COMMENTARY: This is one of the most repeatedly, radically misunderstood texts in the history of Christianity. For every human being has a biological body. And no human being can regulate or control every bioresponse of that body. Is, then, the situation completely hopeless? Is the Christ of Love damning all of us?

That is not tenable. To understand this verse, we must look at the context, especially the audience to whom Jesus was likely speaking. He was talking to super-selfrighteous people, to ultrareligious people radically infected with spiritual pride. The religious leaders of the time felt themselves immensely superior to the "rabble," or the "crowd," the common person. They smugly felt themselves spiritually superior, largely because they were convinced that they had never, in all their lives, broken any of the "laws of Jehovah." But they despised the common person, whom they dismissed as "sinners," and so, fairly hopeless, especially when compared to their "righteous" selves!

Jesus wanted to show these hypocrites that they were just as sinful as the "common" person! He wanted to rip off their masks of smug superiority, if not to expose them in public. So, he taught that sin was a state or condition of mind rather than a mere bodily act. Further, those who saw themselves as so ultrapure he exposed as "unclean," just like all others. For an imperfect mind was the great equalizer among people. It placed them all on a level playing-field!

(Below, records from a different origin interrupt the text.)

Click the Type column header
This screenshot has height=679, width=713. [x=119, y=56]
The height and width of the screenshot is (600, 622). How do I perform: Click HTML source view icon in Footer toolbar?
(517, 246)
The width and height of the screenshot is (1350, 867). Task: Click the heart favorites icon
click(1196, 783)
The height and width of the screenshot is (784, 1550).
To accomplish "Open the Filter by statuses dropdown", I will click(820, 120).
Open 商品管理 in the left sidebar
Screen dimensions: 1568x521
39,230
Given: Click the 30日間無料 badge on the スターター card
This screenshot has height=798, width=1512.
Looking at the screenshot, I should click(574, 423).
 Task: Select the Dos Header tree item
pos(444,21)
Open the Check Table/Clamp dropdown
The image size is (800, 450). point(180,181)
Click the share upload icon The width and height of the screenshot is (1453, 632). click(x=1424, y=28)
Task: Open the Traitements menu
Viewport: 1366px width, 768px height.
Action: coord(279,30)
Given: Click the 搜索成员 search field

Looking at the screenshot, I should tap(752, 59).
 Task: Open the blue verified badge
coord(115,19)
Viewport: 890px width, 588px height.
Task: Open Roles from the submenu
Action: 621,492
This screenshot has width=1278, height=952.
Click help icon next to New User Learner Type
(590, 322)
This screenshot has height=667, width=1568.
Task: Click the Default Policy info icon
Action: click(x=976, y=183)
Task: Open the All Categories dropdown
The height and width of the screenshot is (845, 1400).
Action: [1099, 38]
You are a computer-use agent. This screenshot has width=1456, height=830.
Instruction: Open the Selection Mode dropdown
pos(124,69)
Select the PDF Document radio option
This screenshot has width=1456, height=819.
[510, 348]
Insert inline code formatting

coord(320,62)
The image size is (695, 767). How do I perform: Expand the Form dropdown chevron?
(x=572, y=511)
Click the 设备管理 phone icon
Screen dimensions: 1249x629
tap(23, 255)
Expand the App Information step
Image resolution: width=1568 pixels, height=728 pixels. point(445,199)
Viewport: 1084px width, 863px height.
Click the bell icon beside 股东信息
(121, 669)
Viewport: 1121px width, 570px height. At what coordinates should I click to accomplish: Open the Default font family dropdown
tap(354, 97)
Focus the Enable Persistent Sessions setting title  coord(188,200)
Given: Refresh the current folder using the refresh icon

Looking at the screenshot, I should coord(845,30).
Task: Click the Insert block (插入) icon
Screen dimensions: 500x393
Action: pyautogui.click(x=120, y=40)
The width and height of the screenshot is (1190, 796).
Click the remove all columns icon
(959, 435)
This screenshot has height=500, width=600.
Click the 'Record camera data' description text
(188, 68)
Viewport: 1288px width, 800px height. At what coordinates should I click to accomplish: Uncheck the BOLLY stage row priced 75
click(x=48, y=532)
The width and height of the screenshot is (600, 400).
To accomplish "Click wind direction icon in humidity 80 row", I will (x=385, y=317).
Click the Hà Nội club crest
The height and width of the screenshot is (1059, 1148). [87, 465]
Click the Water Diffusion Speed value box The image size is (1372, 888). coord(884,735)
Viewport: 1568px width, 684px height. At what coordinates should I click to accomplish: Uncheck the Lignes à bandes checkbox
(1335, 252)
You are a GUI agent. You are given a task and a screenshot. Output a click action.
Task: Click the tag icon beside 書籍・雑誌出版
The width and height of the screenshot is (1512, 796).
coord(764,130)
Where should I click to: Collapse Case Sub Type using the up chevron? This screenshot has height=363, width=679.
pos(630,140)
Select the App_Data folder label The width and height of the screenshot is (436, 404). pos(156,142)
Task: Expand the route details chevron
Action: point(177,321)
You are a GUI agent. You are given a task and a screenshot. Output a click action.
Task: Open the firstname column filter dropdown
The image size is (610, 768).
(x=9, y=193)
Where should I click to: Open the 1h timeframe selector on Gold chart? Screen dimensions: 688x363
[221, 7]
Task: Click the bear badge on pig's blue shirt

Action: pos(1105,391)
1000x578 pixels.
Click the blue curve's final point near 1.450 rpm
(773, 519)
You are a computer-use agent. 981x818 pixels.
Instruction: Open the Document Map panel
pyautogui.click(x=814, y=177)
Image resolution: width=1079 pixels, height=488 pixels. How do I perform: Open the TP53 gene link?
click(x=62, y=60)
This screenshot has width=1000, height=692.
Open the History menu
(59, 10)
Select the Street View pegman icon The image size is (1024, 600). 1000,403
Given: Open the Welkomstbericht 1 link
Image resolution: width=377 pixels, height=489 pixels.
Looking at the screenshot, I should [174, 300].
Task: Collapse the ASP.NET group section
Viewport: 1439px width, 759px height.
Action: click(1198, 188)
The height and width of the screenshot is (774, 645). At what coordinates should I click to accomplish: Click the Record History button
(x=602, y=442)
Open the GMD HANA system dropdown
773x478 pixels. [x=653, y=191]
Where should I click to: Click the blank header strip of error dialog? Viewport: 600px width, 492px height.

So, Jesus was not, very atypically, condemning biology, or the body, or its urges and feelings. That would be to damn everyone! This is the opposite of Love! Instead, his intent was to expose the ultraright, selfrighteous, superioristic religious leaders to parts of themselves that they could not deny. For they had long acted in denial of their own lower (humanimal) nature, setting themselves up as superhuman beings, loftily above the crowd. Jesus' friends, sinners all, were severely hurt by their attitudes of condemnation and sneering dismissal.